DATA SUPPLIED -

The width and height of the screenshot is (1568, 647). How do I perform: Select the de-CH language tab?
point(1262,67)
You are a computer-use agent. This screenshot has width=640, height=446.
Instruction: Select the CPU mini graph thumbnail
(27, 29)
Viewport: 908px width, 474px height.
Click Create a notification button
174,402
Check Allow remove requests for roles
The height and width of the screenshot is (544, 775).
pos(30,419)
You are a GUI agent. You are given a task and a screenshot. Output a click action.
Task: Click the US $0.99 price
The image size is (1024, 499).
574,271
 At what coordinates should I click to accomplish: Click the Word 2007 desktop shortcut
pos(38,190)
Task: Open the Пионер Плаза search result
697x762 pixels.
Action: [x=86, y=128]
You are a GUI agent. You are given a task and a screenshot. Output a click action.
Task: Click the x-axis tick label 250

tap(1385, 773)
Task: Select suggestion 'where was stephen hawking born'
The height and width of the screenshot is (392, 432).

DIRECTIONS FOR THIS TASK - Can you express every line of the records above as a JSON list of strings, one string per line, with blank lines left out?

RESPONSE BELOW -
[
  "The width and height of the screenshot is (1568, 647). How do I perform: Select the de-CH language tab?",
  "point(1262,67)",
  "You are a computer-use agent. This screenshot has width=640, height=446.",
  "Instruction: Select the CPU mini graph thumbnail",
  "(27, 29)",
  "Viewport: 908px width, 474px height.",
  "Click Create a notification button",
  "174,402",
  "Check Allow remove requests for roles",
  "The height and width of the screenshot is (544, 775).",
  "pos(30,419)",
  "You are a GUI agent. You are given a task and a screenshot. Output a click action.",
  "Task: Click the US $0.99 price",
  "The image size is (1024, 499).",
  "574,271",
  " At what coordinates should I click to accomplish: Click the Word 2007 desktop shortcut",
  "pos(38,190)",
  "Task: Open the Пионер Плаза search result",
  "697x762 pixels.",
  "Action: [x=86, y=128]",
  "You are a GUI agent. You are given a task and a screenshot. Output a click action.",
  "Task: Click the x-axis tick label 250",
  "tap(1385, 773)",
  "Task: Select suggestion 'where was stephen hawking born'",
  "The height and width of the screenshot is (392, 432)."
]